[Task] Format the records below as a Markdown table with the columns Row and Line, taking only the part that opens with the line containing "Where should I click to: Select message" and closes with the line containing "coord(13,30)", both included. Give each non-blank line its own numbered row and leave blank lines out.

[Extracted records]
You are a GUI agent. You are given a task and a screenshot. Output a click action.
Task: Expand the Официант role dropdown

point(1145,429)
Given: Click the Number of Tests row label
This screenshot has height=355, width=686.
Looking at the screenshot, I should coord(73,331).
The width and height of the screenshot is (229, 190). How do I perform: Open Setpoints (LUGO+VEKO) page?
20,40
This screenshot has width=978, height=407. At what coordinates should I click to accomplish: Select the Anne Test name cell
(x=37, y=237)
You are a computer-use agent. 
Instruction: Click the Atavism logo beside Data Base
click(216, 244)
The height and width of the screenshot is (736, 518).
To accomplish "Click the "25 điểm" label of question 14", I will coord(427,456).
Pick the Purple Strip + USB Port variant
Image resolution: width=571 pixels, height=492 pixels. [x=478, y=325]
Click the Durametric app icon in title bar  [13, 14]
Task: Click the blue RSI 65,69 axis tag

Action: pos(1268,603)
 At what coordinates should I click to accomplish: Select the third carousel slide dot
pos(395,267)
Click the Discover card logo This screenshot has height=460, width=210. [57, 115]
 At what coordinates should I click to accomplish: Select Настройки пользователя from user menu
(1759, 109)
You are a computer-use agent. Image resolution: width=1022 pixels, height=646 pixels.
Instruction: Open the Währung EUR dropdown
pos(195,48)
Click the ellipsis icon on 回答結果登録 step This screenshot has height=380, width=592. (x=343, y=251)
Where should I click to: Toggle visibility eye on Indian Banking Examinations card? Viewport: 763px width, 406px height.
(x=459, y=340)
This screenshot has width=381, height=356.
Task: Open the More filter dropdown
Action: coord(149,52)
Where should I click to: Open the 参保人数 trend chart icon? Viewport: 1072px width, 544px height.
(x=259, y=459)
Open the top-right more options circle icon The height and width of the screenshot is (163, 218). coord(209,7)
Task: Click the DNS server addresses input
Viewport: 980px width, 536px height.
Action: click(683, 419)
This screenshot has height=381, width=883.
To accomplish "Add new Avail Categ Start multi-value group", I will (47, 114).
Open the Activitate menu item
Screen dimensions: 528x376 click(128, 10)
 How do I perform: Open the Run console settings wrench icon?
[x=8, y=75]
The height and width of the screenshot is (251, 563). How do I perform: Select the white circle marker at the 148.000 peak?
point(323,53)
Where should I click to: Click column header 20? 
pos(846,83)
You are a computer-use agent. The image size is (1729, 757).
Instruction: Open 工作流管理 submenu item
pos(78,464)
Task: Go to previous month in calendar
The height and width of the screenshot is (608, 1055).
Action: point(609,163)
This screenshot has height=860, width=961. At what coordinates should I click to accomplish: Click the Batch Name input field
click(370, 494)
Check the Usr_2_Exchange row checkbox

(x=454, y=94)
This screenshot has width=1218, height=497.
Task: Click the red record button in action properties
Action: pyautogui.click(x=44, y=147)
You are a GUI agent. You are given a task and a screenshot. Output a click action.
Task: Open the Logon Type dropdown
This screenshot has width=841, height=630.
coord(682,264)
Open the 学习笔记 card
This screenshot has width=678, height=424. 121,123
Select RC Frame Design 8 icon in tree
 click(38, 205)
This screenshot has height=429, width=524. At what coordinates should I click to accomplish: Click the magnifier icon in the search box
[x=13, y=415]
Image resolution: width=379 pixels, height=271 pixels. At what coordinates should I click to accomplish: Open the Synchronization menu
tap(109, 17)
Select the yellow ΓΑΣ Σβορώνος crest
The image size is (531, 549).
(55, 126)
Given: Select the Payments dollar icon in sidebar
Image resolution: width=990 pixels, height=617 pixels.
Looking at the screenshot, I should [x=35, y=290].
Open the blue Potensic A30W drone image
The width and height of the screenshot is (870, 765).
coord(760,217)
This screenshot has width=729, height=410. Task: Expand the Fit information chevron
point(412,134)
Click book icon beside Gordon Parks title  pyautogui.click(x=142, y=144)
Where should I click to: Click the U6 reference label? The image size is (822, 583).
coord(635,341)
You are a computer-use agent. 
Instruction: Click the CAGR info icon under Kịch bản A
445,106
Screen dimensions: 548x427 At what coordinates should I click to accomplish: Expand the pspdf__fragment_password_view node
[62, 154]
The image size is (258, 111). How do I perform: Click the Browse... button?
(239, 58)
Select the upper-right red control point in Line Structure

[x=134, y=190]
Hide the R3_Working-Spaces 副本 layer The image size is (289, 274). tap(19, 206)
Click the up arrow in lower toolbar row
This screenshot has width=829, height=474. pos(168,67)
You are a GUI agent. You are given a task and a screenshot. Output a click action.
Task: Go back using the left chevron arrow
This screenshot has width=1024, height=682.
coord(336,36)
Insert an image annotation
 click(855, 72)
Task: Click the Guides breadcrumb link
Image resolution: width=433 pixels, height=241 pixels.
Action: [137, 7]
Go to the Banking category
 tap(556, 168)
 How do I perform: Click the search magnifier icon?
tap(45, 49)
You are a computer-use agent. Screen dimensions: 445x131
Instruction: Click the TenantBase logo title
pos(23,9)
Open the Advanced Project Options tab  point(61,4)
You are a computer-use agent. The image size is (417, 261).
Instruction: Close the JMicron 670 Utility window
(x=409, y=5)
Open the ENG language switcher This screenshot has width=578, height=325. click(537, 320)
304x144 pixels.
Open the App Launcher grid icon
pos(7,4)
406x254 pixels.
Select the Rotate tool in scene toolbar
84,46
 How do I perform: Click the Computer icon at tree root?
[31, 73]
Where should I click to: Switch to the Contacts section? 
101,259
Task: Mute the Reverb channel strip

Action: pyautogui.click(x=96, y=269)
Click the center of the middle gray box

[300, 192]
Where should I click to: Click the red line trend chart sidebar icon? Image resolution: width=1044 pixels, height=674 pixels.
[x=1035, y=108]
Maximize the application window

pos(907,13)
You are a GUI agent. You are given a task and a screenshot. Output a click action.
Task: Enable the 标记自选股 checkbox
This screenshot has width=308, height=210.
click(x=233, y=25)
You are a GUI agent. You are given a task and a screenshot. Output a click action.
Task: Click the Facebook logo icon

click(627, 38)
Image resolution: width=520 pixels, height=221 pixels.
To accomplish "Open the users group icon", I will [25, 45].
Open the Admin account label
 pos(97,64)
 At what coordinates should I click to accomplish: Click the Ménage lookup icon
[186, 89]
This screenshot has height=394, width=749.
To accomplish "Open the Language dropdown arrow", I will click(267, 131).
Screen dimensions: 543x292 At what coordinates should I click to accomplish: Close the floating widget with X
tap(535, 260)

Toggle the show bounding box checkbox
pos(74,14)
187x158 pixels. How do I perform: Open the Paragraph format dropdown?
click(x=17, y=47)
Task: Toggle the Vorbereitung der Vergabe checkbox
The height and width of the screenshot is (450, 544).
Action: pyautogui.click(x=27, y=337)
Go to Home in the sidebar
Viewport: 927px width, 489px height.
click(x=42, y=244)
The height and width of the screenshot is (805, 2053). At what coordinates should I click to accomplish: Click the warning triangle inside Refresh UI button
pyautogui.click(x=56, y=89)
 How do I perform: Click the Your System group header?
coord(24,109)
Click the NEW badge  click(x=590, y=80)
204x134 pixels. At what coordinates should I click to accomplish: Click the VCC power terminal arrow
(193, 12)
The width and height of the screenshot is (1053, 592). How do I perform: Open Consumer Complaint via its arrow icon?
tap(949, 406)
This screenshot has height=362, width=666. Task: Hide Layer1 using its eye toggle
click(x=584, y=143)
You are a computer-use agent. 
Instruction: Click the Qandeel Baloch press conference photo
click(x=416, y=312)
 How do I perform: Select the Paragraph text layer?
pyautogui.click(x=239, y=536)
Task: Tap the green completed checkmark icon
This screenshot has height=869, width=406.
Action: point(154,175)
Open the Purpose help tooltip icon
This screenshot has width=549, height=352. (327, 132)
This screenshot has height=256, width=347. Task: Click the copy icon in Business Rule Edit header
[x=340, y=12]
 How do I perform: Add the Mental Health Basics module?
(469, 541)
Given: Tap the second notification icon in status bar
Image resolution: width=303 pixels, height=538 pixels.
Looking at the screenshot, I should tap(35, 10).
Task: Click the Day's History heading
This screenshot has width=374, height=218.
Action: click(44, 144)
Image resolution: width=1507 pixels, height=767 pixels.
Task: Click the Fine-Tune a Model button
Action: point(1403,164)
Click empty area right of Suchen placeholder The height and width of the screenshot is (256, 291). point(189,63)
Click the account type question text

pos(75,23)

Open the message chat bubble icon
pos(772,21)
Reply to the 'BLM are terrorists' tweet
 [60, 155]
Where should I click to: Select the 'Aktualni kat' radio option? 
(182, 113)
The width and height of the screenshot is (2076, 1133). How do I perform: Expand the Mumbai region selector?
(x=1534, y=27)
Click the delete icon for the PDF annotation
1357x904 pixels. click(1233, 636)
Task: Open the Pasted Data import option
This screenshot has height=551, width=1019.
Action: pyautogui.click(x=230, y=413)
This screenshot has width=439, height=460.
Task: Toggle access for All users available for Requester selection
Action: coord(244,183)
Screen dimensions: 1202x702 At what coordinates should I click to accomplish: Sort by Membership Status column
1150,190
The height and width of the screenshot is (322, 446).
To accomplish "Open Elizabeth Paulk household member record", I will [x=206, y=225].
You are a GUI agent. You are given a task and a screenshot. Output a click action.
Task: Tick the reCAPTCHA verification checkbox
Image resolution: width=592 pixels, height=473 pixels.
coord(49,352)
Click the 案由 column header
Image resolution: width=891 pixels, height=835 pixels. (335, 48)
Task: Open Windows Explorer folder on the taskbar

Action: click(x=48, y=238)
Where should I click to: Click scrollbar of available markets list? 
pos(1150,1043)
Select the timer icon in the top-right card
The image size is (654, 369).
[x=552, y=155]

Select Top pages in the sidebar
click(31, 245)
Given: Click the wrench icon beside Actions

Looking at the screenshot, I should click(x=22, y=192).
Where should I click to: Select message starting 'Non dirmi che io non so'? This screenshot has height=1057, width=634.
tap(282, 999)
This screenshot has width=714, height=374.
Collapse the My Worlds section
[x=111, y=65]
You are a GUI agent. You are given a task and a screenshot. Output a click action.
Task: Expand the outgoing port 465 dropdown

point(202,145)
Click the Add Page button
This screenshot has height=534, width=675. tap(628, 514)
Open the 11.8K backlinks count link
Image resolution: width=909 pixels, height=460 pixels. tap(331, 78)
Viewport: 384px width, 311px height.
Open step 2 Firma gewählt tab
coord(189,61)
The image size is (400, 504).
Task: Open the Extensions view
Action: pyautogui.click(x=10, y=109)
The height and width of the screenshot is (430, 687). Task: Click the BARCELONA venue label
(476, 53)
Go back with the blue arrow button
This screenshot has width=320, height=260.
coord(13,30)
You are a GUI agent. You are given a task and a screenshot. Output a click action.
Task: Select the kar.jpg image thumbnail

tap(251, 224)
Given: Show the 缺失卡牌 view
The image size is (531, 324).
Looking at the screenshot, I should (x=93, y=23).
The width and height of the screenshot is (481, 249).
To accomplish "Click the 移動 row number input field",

[Full response]
| Row | Line |
|---|---|
| 1 | Where should I click to: Select message starting 'Non dirmi che io non so'? This screenshot has height=1057, width=634. |
| 2 | tap(282, 999) |
| 3 | This screenshot has width=714, height=374. |
| 4 | Collapse the My Worlds section |
| 5 | [x=111, y=65] |
| 6 | You are a GUI agent. You are given a task and a screenshot. Output a click action. |
| 7 | Task: Expand the outgoing port 465 dropdown |
| 8 | point(202,145) |
| 9 | Click the Add Page button |
| 10 | This screenshot has height=534, width=675. tap(628, 514) |
| 11 | Open the 11.8K backlinks count link |
| 12 | Image resolution: width=909 pixels, height=460 pixels. tap(331, 78) |
| 13 | Viewport: 384px width, 311px height. |
| 14 | Open step 2 Firma gewählt tab |
| 15 | coord(189,61) |
| 16 | The image size is (400, 504). |
| 17 | Task: Open the Extensions view |
| 18 | Action: pyautogui.click(x=10, y=109) |
| 19 | The height and width of the screenshot is (430, 687). Task: Click the BARCELONA venue label |
| 20 | (476, 53) |
| 21 | Go back with the blue arrow button |
| 22 | This screenshot has width=320, height=260. |
| 23 | coord(13,30) |